Dünyanın neresinde, yaptığı darbenin üzerinden 26 yıl geçtiği halde hâlâ marifetlerini anlatmaya devam eden bir darbe lideri görülmüş?

Türkiye'de var. İftihar edebiliriz. Ediyoruz netekim...

Gazetelerimizin baş köşelerine çıkarıyoruz. Televizyonlarımızın 'prime time'larına konuk ediyoruz.

Darbeyle canına okuduğu, emir komuta sistemi içindeki kışlalara çevirdiği üniversitelerimizin baş köşelerinde, gözünü kırpmadan insanları nasıl ölüme gönderdiğine ilişkin soğukkanlı hikayelerini dinliyoruz.

78'liler Girişimi, yaptıklarından hiçbir pişmanlık duymadığını söyleyerek 12 Eylül'ün hesabının mutlaka görülmesini talep eden kamuoyuna meydan okuyan darbeci Evren'in suç işlediğini söylüyor.

Evren, arkadaşları ve onları bu işle görevlendiren yapı 26 yıl önce o suçu işledi.

Bugün hür dünya ülkelerinin -yarı demokrat olsalar bile- neredeyse tamamında lanetlenen ve suçlanan darbeciler, bizde neredeyse baş tacı ediliyor.

Çünkü devletimiz onların yaptığı askeri anayasanın arkasında hâlâ aslanlar gibi duruyor.

Hiç kimsenin gücü darbecilerden hesap sormaya yetmiyor.

Darbecilerden hesap sorulmasının önündeki en büyük engel yasama, yürütme ve yargı... Yani devletin ta kendisi...

Öyleyse bugün hâlâ 12 Eylül rejiminin devam ettiğini söyleyenler bir gerçeği işaret etmiş oluyor.

Cuntacılar tarafından hazırlanan Anayasa'yı bütünüyle değiştirmeye hangi siyasi partinin gücü yetti.
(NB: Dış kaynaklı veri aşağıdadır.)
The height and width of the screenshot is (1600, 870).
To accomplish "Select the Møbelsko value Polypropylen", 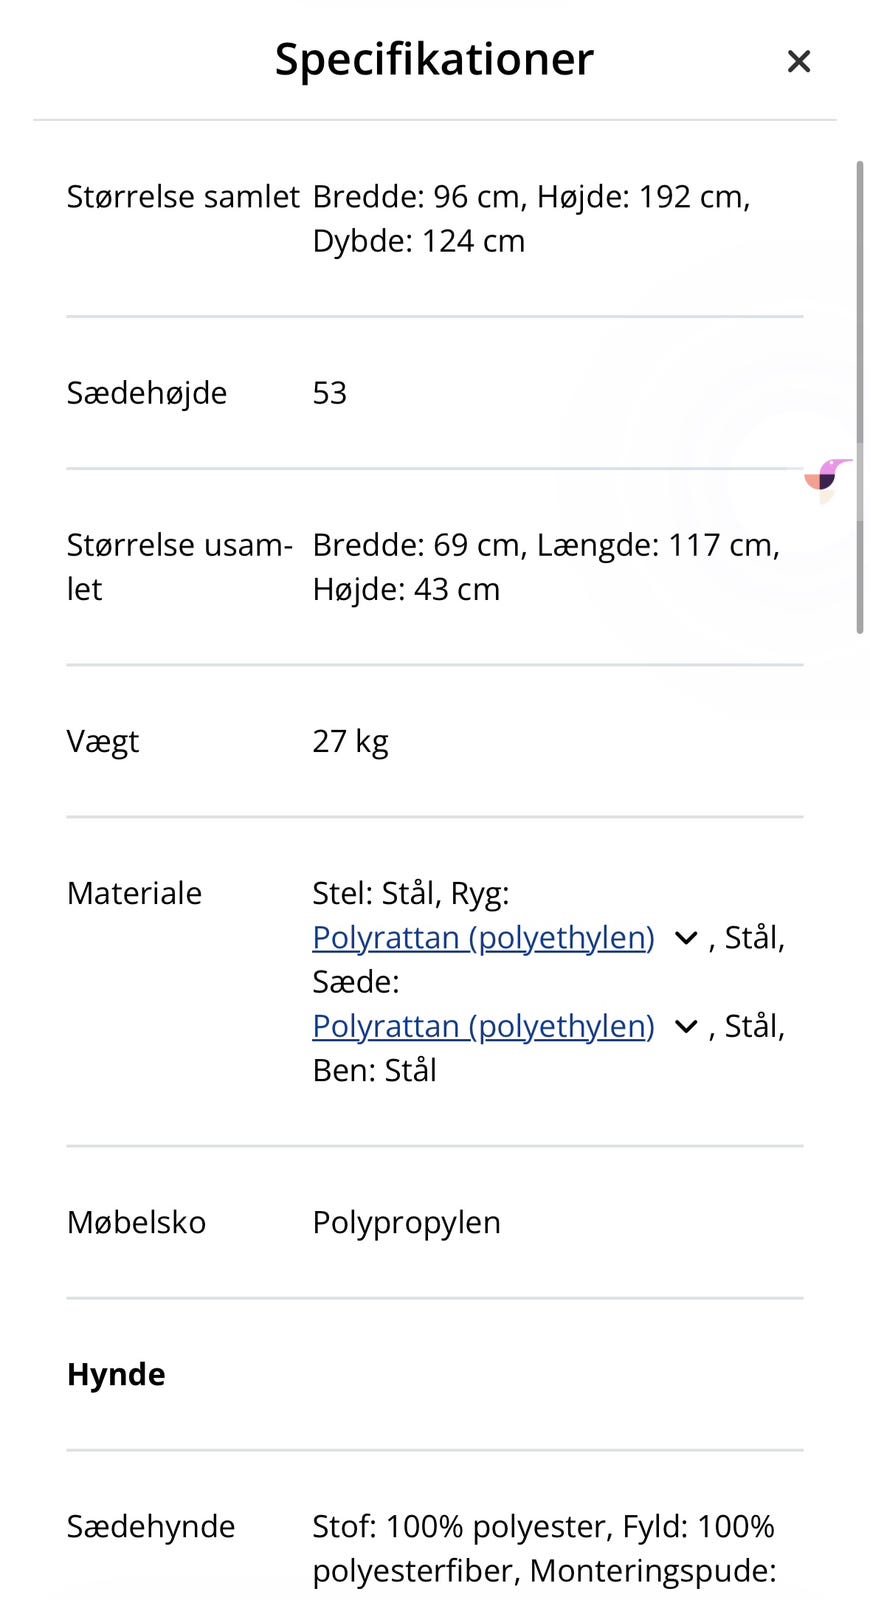I will click(x=406, y=1221).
Hangi siyasi parti gerçekten böyle bir şeye niyetlendi?

AB yolunda yapılanlar, bu Anayasa'nın temel mantığı olan militarist ve yasakçı zihniyeti değiştirmeye yetmiyor.

Bu Anayasa'nın arkasındaki gücü tartışmadıktan sonra 12 Eylül zihniyeti ortadan kaldırılamaz.

Bu zihniyet ortadan kaldırılmadan da Türkiye'nin AB'ye tam üye olması düşünülemez. Çünkü AB içinde darbecilerini cezalandırmamış tek bir ülke bulunmuyor.

O nedenle bugün kalkıp da, "Evren suç işliyor" demenin pratik bir faydası yok. Tabii sembolik bir faydası olabilir. Şili'de bile yıllar sonra cuntacı general Pinochet hapse atılamadıysa da mahkum edildi.

En önemlisi de insan karşısına çıkamaz hale getirildi.

Bizde böyle mi? Bizimki hergün insan karşısına çıkıp marifetlerini anlatıyor. 18 yaşına gelmemiş çocukları nasıl idam sehpasına yolladıklarını, aynı yaşlardaki üniversite gençlerinin önünde övünçle tekrarlıyor.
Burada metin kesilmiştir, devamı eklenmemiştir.